• _REQUIRED TASK_
Pick out every line of the data that contains the string "Instruction", and copy each of those lines in full.

• _INPUT_
——
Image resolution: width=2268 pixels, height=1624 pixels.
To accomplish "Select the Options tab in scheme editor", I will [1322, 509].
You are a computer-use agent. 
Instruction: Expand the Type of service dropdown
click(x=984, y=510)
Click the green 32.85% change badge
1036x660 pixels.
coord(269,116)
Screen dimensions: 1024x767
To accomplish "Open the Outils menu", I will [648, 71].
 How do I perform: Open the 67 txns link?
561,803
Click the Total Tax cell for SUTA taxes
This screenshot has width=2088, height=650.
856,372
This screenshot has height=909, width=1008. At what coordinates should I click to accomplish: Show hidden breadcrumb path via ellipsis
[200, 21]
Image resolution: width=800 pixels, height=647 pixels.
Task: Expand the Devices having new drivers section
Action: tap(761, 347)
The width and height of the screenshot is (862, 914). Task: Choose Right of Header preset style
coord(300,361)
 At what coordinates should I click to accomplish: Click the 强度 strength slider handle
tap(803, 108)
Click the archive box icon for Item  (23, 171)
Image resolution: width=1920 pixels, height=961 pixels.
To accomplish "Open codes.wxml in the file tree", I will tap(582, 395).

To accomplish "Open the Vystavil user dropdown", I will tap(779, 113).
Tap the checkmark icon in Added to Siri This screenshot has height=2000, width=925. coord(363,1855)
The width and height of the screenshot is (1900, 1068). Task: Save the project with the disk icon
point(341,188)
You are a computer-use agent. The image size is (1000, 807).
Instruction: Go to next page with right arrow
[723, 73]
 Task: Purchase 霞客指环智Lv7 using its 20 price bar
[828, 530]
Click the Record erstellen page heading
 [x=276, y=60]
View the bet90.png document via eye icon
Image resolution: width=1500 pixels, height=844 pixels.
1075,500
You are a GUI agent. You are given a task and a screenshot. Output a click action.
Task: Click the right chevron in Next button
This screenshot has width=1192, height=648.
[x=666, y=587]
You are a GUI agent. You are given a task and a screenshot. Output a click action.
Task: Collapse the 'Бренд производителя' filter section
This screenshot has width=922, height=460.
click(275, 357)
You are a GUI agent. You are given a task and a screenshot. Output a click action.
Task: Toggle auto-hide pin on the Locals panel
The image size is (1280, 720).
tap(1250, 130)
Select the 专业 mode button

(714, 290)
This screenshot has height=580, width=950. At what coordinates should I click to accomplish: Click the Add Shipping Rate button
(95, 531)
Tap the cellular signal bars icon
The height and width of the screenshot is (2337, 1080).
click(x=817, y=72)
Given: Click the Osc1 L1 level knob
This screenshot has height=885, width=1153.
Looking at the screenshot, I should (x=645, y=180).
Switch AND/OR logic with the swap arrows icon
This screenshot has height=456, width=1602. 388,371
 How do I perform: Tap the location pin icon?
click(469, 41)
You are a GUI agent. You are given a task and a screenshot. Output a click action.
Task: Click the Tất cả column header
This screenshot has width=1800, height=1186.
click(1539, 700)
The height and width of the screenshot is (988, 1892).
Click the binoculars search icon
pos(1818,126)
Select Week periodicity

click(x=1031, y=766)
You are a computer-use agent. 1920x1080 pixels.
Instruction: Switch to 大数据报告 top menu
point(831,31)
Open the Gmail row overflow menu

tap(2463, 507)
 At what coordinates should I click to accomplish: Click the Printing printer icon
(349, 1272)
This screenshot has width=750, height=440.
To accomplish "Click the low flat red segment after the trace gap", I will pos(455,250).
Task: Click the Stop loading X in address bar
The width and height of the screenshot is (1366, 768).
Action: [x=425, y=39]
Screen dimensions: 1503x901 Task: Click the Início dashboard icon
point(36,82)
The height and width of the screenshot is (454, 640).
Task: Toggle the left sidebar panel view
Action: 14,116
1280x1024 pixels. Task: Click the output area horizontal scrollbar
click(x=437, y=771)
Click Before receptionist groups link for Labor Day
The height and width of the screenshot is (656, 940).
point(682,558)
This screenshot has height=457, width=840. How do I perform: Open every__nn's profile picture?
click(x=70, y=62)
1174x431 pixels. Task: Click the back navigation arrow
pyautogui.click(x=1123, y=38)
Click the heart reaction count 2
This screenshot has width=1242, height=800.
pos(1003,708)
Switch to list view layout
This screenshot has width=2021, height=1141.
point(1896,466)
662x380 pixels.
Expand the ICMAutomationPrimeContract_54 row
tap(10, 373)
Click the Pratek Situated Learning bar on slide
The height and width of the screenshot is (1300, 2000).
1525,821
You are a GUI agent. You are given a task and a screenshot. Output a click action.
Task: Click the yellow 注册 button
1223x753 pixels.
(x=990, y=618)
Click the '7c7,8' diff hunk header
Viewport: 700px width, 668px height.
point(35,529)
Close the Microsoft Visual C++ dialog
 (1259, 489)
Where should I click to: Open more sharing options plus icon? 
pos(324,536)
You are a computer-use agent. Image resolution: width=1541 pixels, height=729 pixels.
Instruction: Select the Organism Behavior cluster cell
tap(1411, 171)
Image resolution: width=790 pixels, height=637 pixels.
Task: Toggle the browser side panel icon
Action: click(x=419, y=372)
——
• _TASK OUTPUT_
Instruction: Expand the Type of service dropdown
Instruction: Go to next page with right arrow
Instruction: Switch to 大数据报告 top menu
Instruction: Select the Organism Behavior cluster cell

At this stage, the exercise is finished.